Text segment:
===


            • 3. Re: Cloud Control SSL issue
              SubinDaniVarughese

              Hi,

               

              On which version of Cloud Control is this issue reported in ? Is it Cloud Control 12.1.0.3.0 ?

               

              Regards,

              Subin

              • 4. Re: Cloud Control SSL issue
                SubinDaniVarughese

                I was able to reproduce this issue with 11g EM and not with 12c EM.

                 

                $ openssl s_client -connect <OMS hostname>:<console port>

                ..

                Server public key is 512 bit

                ..

                 

                The solution I used is:

                 

                1. Apply the latest PSU for 11g Enterprise Manager Grid Control

                 

                2. Increase the key strength to 1024

                OMS OH/bin/emctl secure console -self_signed -key_strength 1024

                 

                3. Restart OMS

                 

                Verify if the key strength has increased.

                $ openssl s_client -connect <OMS hostname>:<console port>

                ..

                Server public key is 1024 bit

                ..

                 

                Try to access same page in FF, should be possible now.

                1 person found this helpful
                • 5. Re: Cloud Control SSL issue
                  SubinDaniVarughese

                  This is the solution for Oracle Enterprise Manager Database Control :

                   

                  1. Apply Patch 14503114

                   

                  2. Secure database console using following command:

                  emctl secure dbconsole -key_strength 1024 -reset

                   

                  3. Once above steps are done, issue following command to check whether Server public key is 1024 bit

                   

                  $ openssl s_client -connect dbconsolehost.com:7799

                  ..

                  Server public key is 1024 bit

                   

                  4. Restart DBConsole

                   

                  emctl stop dbconsole

                  emctl start dbconsole

                   

                  5. Try to access Enterprise Manager webpage using FF now.

                  • 6. Re: Cloud Control SSL issue
                    CSpireDBA

                    I am having a similar problem using 12c OEM with firefox 33.  I'm getting Error code: sec_error_invalid_key immediately when trying to go to the page.  When i run the below command I see 512 bit.

                     

                         openssl s_client -connect <our_oms>:xxxx | grep "Server public key"

                         Server public key is 512 bit

                     

                    Support told me to try to change it to 1024.  I guess I shouldn't have, but since I had mentioned this doc (1938128.1) to support, I tried this command and bounced OMS:

                     

                         emctl secure console -self_signed -key_strength 1024


                    It was still 512 and I still cannot access it via firefox.


                    I'd like to try this (1476567.1), but waiting for support to reply first.

===

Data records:
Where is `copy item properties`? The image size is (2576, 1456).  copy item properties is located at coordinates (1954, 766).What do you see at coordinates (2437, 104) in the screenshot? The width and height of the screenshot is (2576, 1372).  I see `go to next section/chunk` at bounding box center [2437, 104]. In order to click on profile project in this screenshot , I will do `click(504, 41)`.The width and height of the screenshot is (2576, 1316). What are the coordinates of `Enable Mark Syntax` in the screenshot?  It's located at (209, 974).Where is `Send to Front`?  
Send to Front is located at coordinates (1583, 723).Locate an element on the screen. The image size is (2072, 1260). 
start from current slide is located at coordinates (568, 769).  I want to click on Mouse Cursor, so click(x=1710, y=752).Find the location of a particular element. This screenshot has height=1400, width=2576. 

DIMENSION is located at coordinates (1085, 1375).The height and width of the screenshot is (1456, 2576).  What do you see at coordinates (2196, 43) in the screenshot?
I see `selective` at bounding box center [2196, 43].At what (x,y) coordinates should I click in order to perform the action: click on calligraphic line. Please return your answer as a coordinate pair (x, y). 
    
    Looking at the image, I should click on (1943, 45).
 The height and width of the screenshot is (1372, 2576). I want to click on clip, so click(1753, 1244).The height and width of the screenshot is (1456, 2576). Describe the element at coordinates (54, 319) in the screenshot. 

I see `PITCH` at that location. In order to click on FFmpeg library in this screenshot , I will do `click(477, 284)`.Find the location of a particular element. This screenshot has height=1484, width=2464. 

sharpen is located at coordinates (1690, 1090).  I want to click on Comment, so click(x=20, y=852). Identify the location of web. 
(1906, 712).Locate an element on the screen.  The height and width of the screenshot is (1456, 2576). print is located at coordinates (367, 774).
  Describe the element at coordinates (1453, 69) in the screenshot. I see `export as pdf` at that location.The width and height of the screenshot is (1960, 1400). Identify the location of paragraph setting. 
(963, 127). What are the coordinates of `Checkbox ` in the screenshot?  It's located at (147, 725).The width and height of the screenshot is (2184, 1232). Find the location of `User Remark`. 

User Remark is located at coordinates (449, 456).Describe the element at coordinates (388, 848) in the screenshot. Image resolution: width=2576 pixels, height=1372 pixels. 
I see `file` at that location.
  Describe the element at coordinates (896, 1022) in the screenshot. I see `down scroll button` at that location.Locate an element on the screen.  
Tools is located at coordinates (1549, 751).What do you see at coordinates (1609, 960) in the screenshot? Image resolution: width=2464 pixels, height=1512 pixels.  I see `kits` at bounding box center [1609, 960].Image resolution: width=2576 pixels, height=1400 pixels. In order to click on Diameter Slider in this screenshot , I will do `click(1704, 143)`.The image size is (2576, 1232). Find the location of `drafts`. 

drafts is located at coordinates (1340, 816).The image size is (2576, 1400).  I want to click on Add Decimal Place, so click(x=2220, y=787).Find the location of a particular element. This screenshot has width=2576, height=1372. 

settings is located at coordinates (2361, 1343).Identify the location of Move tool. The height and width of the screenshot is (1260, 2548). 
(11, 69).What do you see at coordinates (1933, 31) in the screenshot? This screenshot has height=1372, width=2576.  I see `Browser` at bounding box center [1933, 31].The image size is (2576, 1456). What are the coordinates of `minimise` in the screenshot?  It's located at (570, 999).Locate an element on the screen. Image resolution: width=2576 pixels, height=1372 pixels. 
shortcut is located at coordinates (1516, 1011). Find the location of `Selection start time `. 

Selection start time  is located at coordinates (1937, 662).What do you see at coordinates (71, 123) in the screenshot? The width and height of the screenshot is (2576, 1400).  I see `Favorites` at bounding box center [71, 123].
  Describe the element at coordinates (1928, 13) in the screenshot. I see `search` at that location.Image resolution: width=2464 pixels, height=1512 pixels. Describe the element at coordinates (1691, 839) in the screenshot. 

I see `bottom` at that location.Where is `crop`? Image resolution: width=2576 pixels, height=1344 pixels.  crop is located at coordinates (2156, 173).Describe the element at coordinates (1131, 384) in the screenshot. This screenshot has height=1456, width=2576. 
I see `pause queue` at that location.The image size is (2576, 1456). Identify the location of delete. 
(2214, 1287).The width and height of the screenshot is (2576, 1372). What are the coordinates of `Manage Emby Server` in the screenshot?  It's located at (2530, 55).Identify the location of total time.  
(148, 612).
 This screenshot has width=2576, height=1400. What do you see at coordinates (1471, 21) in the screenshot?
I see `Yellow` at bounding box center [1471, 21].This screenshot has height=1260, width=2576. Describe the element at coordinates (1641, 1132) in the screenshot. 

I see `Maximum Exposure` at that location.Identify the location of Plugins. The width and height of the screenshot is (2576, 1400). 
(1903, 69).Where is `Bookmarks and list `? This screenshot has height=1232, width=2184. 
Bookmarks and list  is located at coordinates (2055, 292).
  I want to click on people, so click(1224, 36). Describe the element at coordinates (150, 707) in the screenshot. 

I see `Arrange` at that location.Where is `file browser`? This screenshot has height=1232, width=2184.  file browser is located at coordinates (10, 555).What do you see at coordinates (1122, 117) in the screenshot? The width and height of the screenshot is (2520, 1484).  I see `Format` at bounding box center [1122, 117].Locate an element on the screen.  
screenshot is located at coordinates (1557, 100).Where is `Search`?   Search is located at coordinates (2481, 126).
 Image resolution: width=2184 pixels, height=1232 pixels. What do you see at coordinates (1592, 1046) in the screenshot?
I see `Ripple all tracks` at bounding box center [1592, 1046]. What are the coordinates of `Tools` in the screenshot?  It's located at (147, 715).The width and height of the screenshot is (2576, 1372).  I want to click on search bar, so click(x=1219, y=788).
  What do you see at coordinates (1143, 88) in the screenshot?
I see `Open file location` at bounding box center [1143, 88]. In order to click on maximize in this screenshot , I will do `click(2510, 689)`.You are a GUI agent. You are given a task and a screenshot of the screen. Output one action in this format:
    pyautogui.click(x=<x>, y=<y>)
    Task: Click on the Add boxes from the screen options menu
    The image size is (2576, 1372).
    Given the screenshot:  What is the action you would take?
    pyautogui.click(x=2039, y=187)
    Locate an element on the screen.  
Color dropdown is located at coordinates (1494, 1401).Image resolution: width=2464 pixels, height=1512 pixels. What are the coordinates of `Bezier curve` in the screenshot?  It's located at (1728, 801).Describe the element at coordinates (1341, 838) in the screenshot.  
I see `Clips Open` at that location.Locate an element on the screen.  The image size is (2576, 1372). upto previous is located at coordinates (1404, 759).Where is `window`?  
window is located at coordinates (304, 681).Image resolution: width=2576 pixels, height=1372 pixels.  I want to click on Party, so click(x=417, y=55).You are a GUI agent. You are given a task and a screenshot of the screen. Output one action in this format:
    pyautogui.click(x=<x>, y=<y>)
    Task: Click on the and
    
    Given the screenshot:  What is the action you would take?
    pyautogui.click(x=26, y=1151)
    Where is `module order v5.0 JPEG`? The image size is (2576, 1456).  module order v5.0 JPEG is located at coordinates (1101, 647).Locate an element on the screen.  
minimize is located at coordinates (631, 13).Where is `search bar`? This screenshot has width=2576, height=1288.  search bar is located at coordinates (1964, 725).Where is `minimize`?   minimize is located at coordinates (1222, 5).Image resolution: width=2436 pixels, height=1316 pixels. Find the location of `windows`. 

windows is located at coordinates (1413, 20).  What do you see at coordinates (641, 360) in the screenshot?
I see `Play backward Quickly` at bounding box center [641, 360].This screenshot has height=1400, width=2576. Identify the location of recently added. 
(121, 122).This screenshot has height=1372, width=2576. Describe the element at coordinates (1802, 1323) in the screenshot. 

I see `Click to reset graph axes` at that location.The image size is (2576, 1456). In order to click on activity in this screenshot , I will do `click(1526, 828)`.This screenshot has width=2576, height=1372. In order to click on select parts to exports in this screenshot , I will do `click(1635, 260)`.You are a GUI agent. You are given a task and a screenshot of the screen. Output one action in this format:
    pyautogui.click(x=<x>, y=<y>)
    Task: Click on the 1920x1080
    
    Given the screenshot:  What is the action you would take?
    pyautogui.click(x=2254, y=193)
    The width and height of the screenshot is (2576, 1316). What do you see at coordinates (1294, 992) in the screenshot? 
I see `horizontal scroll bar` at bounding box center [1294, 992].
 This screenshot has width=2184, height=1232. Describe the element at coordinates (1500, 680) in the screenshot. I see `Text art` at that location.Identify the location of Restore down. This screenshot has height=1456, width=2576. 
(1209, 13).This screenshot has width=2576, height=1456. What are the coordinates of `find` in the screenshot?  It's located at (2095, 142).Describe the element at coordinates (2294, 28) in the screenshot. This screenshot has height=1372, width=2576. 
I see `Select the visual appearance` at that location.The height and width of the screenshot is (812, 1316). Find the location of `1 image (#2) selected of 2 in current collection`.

===

What to do:
A - In the Cloud Control SSL thread, which patch is listed as the first step of the solution for Oracle Enterprise Manager Database Control?
B - Retype the part of the Cloud Control SSL thread that opens with the words containing "OMS OH/bin/emctl secure" and closes with "strength has increased.".
The records were drawn from a separate source.

Response list:
A - Patch 14503114

B -
OMS OH/bin/emctl secure console -self_signed -key_strength 1024

                 

                3. Restart OMS

                 

                Verify if the key strength has increased.